Dataset items:
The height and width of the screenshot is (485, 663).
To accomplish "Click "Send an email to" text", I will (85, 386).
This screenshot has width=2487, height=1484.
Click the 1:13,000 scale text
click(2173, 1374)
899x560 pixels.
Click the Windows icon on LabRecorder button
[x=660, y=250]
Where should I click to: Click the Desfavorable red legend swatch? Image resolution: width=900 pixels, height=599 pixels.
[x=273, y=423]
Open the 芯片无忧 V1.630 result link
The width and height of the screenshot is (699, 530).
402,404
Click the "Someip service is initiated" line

(SET PROBLEM)
Extract the lines verbatim, beginning at the line that contains "This screenshot has width=2487, height=1484." and stopping after the final line of the dataset items.

(ANSWER TO THIS TASK)
This screenshot has width=2487, height=1484.
Click the 1:13,000 scale text
click(2173, 1374)
899x560 pixels.
Click the Windows icon on LabRecorder button
[x=660, y=250]
Where should I click to: Click the Desfavorable red legend swatch? Image resolution: width=900 pixels, height=599 pixels.
[x=273, y=423]
Open the 芯片无忧 V1.630 result link
The width and height of the screenshot is (699, 530).
402,404
Click the "Someip service is initiated" line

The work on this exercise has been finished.